He succeeded in waking up a lot of devices, but he hit a wall with the shopping. Shopping through Alexa typically has a PIN and a variety of confirmations, so Kimmel’s on-air order to all of the Alexas in America that heard him didn’t really have the impact he was hoping for.


But, this event prompted us to build another layer of protection.


We built a distributed detection system. If multiple audio streams came into our cloud that sounded identical—same cadence, same noise profile—we’d assume it was a broadcast and drop the request across devices. This was especially hard in a horizontally scaled system, where different requests hit different servers, but we got it working well enough to catch most cases.


Constant Iteration


The point of these stories is that at hyperscale, there is no playbook.
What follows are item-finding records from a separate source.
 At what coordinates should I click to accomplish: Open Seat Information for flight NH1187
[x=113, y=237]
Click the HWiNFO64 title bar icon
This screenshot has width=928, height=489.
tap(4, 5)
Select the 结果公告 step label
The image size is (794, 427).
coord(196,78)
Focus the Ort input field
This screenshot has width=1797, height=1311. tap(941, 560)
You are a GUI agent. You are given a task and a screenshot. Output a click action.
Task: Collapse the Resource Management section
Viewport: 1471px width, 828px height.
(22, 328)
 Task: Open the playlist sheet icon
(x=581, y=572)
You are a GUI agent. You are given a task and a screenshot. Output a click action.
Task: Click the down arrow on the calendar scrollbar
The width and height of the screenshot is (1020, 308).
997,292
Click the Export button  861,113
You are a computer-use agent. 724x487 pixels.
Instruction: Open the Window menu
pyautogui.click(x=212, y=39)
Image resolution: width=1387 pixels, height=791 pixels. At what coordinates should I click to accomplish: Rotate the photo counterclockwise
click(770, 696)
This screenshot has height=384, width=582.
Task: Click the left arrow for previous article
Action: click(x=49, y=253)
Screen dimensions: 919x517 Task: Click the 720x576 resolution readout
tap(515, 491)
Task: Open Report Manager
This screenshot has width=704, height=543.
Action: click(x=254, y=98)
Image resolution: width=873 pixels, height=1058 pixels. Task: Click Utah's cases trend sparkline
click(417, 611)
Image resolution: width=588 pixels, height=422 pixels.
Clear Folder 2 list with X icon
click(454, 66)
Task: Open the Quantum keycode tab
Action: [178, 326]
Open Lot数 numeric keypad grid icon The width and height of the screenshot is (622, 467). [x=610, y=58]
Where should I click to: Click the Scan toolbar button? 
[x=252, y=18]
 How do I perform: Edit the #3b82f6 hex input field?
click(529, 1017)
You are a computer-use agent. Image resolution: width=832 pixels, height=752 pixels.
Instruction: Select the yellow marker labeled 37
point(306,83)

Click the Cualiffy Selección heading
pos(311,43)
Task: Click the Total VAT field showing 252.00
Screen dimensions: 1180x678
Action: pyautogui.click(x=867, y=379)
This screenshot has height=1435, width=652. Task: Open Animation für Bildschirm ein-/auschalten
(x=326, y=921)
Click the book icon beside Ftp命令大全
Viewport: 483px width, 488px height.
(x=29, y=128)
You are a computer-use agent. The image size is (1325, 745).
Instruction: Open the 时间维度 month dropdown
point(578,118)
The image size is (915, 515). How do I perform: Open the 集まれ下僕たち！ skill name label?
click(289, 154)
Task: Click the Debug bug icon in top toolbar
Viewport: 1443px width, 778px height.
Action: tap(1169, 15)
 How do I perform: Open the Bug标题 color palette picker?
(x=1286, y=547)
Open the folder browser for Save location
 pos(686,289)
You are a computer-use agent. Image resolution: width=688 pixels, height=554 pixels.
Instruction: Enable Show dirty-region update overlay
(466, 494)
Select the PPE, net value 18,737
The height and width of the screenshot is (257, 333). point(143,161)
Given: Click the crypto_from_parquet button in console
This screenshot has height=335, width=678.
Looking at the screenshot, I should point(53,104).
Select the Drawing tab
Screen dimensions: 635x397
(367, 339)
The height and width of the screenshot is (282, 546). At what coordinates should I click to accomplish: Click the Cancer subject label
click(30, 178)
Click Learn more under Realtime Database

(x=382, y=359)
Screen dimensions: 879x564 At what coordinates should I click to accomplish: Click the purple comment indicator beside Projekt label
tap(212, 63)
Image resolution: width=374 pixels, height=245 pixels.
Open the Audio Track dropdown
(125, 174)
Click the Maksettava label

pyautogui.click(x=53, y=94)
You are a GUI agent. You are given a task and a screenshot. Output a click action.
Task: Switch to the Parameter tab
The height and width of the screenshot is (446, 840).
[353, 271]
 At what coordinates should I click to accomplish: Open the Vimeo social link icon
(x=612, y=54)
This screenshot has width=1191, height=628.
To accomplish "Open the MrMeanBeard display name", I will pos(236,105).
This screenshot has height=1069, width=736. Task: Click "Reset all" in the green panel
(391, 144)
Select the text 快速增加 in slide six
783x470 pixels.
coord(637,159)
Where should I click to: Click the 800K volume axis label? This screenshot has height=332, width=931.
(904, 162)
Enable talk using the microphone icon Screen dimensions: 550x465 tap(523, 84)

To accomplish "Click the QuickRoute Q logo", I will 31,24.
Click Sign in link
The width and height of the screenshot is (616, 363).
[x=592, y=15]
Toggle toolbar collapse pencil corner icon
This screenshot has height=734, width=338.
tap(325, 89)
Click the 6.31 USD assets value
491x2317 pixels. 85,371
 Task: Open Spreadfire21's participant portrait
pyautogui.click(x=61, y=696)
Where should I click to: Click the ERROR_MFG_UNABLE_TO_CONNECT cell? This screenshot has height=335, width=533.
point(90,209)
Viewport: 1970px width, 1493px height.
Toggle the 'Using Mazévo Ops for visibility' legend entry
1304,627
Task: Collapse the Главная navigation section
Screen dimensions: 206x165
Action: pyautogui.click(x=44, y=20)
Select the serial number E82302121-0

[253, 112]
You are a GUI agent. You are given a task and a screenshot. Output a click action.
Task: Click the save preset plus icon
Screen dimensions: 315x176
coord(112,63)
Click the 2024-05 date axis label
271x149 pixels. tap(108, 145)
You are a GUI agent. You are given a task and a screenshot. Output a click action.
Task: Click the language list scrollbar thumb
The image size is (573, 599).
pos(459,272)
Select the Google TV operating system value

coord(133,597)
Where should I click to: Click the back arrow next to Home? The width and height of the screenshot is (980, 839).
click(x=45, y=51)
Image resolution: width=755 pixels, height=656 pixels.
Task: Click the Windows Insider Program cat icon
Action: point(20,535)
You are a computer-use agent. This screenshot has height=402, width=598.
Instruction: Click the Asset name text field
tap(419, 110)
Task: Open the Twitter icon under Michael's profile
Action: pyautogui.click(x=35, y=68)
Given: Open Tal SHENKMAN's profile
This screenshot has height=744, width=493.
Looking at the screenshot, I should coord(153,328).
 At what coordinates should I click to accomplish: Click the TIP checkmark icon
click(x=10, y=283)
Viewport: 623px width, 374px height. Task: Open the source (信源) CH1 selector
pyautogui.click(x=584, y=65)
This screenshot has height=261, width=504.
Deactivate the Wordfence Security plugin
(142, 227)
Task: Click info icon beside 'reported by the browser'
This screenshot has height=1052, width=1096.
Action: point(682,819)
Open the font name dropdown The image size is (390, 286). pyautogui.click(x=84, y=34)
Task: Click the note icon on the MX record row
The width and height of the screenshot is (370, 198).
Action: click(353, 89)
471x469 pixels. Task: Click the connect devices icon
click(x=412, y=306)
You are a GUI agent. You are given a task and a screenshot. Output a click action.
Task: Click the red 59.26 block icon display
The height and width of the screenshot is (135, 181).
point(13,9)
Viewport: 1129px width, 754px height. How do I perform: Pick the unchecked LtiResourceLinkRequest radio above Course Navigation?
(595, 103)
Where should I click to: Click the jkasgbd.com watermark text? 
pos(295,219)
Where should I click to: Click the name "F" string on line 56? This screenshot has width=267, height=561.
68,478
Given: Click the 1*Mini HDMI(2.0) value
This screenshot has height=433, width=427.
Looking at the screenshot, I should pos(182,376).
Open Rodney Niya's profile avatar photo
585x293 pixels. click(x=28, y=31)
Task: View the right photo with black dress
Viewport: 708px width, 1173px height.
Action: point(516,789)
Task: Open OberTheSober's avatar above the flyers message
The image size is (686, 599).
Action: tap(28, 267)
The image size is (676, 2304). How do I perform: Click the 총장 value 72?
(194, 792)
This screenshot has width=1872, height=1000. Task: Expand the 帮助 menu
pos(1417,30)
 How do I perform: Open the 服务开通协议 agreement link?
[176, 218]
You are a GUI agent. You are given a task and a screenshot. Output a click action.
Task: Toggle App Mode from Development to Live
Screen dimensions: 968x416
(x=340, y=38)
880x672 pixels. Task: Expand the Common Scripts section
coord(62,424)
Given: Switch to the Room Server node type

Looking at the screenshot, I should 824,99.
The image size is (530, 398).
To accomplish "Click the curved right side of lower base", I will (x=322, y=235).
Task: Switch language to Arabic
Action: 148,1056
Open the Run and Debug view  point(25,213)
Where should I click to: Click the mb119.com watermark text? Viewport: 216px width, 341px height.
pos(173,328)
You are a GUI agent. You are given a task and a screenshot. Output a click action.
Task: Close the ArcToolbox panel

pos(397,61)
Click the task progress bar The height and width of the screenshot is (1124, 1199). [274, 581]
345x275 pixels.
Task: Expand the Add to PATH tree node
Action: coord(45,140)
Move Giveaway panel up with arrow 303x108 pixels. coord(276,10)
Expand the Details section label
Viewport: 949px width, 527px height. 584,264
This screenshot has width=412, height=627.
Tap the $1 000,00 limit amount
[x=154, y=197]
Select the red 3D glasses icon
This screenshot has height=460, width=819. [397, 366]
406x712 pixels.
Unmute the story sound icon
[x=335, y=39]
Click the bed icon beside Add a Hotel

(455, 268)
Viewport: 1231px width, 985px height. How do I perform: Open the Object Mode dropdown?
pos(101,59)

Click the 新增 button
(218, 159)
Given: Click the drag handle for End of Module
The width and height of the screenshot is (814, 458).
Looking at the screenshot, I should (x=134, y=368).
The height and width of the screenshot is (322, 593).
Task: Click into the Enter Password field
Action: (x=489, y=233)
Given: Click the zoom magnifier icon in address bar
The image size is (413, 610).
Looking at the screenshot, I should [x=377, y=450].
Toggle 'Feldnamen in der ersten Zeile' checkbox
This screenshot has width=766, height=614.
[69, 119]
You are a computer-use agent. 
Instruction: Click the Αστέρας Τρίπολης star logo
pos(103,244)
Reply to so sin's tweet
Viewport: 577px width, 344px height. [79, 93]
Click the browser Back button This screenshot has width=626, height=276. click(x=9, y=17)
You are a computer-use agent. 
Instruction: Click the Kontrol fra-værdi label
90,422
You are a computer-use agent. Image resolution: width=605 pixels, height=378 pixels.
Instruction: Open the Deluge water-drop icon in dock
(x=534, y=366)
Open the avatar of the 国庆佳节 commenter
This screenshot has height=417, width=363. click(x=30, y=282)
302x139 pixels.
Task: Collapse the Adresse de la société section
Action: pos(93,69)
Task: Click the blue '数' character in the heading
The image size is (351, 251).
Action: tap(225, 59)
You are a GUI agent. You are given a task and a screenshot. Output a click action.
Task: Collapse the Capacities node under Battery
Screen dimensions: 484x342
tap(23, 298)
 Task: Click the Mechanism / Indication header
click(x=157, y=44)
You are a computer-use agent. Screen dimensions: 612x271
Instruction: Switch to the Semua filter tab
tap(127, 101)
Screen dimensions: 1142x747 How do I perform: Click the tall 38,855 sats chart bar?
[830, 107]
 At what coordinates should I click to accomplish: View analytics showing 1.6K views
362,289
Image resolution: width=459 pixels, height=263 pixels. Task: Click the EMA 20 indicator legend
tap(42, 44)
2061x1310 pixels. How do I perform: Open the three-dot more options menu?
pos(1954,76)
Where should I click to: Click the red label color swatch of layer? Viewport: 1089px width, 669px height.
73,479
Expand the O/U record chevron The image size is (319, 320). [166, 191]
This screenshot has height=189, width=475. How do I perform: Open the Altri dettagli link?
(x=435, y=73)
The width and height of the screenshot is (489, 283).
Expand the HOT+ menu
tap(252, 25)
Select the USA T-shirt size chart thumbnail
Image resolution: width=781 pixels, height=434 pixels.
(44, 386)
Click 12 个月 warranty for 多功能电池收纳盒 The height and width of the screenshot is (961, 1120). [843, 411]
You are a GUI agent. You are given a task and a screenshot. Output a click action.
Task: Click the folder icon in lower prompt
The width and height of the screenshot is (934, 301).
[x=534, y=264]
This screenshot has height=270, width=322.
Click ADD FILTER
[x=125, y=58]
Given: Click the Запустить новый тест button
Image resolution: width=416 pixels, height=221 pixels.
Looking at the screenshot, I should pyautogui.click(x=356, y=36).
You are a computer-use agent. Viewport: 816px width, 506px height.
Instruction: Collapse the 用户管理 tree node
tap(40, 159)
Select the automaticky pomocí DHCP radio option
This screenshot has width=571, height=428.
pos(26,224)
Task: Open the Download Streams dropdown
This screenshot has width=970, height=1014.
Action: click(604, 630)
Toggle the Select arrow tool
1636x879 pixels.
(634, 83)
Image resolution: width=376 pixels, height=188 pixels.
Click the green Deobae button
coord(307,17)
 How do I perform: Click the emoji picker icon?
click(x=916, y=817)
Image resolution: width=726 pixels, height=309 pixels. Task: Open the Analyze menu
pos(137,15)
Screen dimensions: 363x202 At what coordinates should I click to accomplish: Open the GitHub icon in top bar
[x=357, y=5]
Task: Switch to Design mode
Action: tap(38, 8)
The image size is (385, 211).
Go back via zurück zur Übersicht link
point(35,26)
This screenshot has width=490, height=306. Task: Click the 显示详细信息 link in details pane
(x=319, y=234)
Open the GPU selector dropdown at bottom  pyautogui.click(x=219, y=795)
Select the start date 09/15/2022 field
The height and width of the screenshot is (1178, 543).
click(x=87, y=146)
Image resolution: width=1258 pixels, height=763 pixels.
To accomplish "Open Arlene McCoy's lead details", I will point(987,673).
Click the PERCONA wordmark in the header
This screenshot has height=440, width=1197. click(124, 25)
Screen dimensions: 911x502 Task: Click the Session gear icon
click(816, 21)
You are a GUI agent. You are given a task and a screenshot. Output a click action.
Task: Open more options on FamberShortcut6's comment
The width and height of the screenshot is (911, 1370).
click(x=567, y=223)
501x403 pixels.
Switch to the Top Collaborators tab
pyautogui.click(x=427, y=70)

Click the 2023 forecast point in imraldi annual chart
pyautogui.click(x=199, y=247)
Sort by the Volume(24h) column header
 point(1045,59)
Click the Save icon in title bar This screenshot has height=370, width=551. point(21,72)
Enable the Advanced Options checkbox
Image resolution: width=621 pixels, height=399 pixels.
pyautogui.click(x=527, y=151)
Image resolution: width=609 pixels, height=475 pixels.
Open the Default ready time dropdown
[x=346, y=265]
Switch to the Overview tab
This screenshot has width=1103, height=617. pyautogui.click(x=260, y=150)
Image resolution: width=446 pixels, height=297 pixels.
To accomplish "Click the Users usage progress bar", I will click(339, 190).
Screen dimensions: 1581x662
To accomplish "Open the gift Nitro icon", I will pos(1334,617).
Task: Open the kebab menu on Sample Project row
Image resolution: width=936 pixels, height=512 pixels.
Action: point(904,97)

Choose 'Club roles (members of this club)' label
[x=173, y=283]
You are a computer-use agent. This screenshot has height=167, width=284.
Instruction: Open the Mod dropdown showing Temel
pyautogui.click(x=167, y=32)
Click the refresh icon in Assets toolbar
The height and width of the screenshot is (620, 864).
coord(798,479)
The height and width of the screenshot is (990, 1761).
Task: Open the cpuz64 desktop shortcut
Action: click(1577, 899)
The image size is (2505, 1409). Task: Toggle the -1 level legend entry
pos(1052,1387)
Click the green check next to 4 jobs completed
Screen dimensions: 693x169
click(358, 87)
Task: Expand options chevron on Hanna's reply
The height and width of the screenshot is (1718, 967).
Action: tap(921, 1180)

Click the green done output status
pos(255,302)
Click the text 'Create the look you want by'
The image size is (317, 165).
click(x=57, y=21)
No one can really tell you how to build a system that simultaneously serves millions. You build something, you learn, you respond, and you adapt. You get smarter after each failure or close call and you work every fix into the baseline.


What any scaling company needs to understand is how to break, learn, and grow.

Though I can’t tell you exactly how to build for hyperscale, I can tell you how NOT to do it.


Don’t Use Band-Aids; Fail Gracefully


Scaling companies sometimes try to outrun their problems by buying more server space. This works for a little while, but it is incredibly inefficient. It is a band-aid, not a cure.


Since there is no way to fully avoid an overwhelmed system, one thing to do is to build failure into your system. Queue requests, defer actions, and give the customer a notification instead of a spinning wheel. Drop requests to keep the rest of the system working.


Perfection is not an option, and the alternative to failing gracefully is worse: everyone gets a slow, broken experience. Mature systems break, but they don’t collapse.


Amplification


As a final piece of advice for scaling businesses, remember that everything amplifies in scaled code. Things become incredibly fragile. One loop, one recursive call, or one poorly timed refactor can have a huge impact. One millisecond of latency in a core service can add tens of millions in compute costs. We used to say compute was getting cheap, but at hyperscale, inefficiency is incredibly expensive.


The Takeaway


You don’t need a billion users for this stuff to matter. If you’re shipping a new product or anticipating user surges from a commercial, a special event, or anything else, your “Christmas morning” is coming.


Things will surge at some point, and your system and your team need to be ready for it.


If you never get a surge of users, well, that’s a different kind of problem.